PROVIDED DATA Start Marker

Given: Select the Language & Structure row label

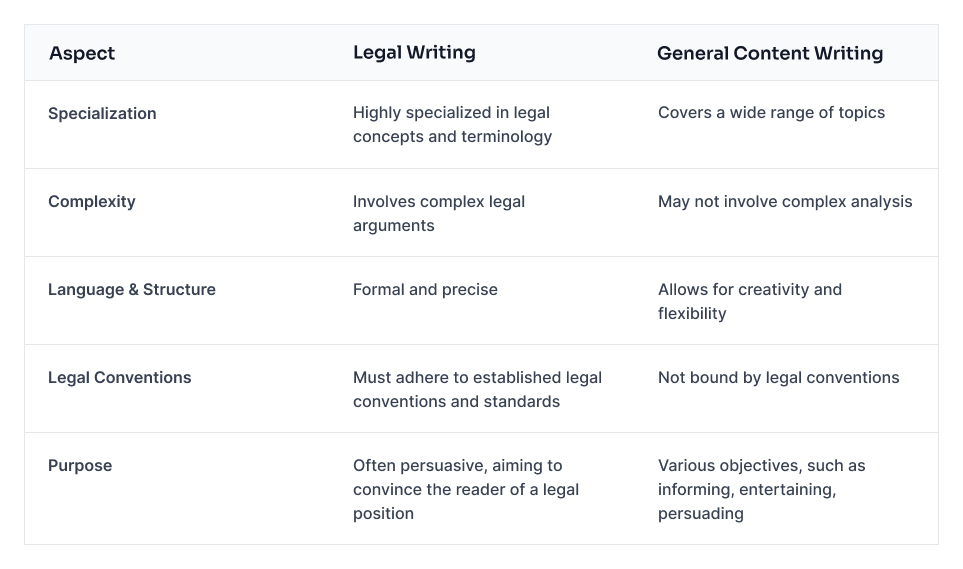Looking at the screenshot, I should (132, 289).
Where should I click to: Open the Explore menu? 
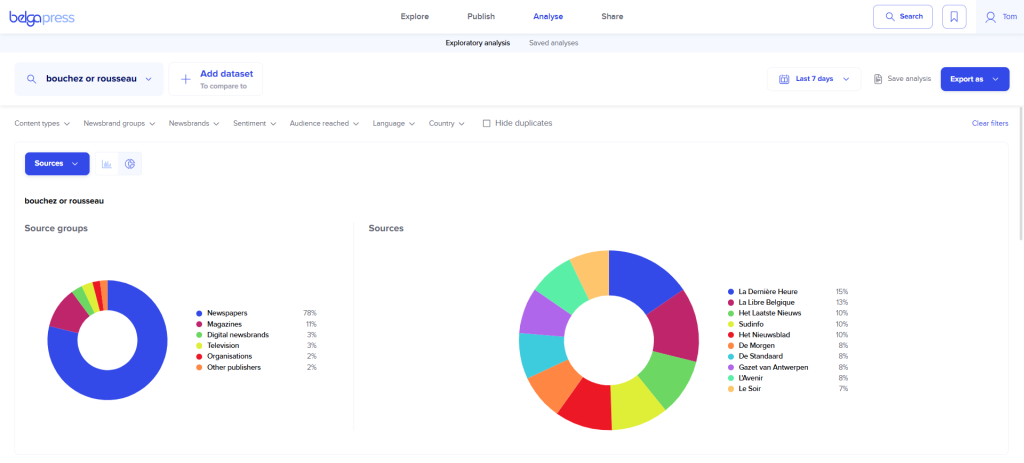click(x=414, y=17)
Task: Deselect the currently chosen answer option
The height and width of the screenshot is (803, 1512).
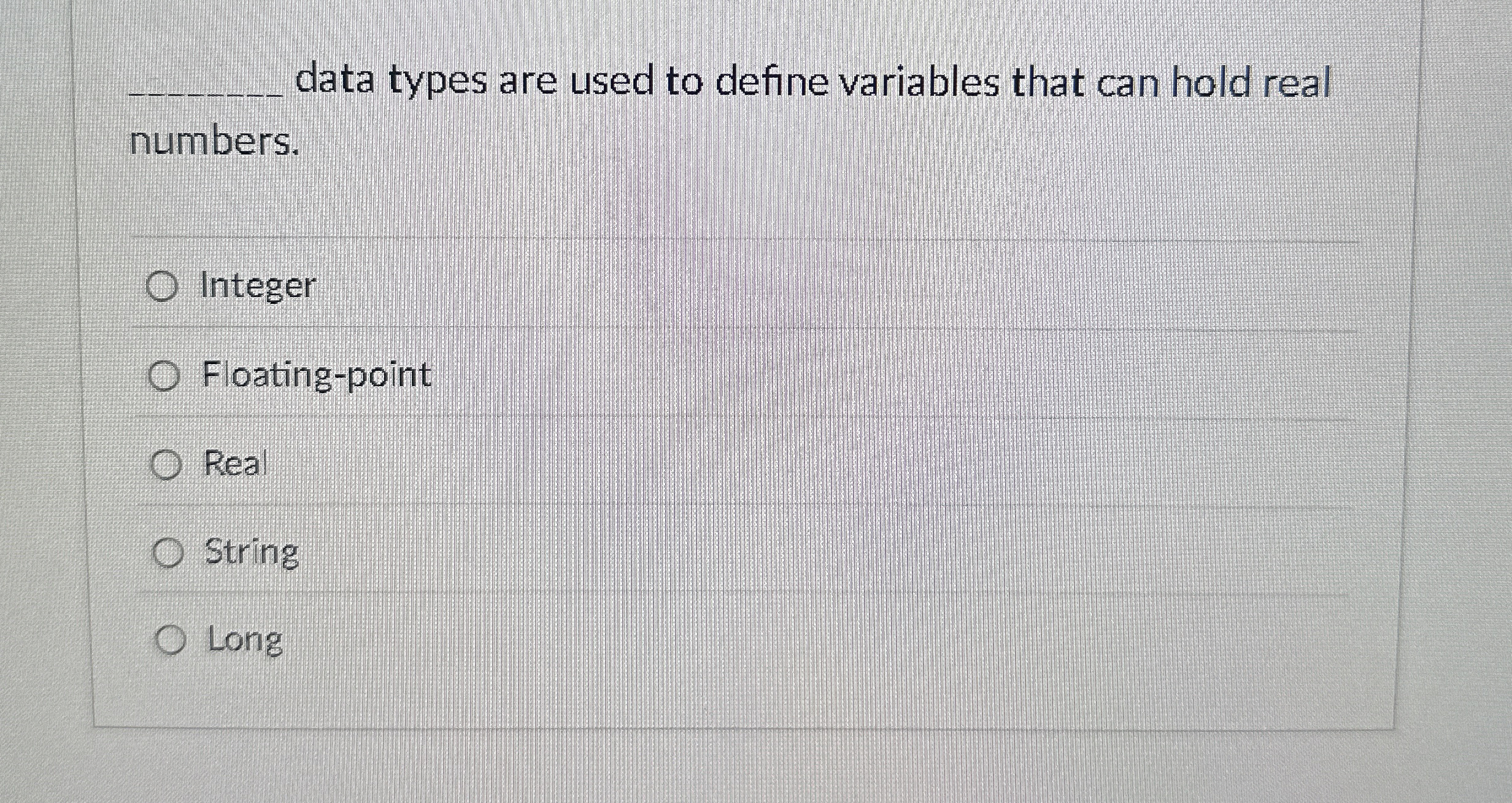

PROVIDED DATA End Marker

• PROBLEM
Word for word, restate the whole listing and drop the images.

• ANSWER SPACE
Given: Select the Language & Structure row label

Looking at the screenshot, I should (132, 289).
Where should I click to: Open the Explore menu? 
click(x=414, y=17)
Task: Deselect the currently chosen answer option
The height and width of the screenshot is (803, 1512).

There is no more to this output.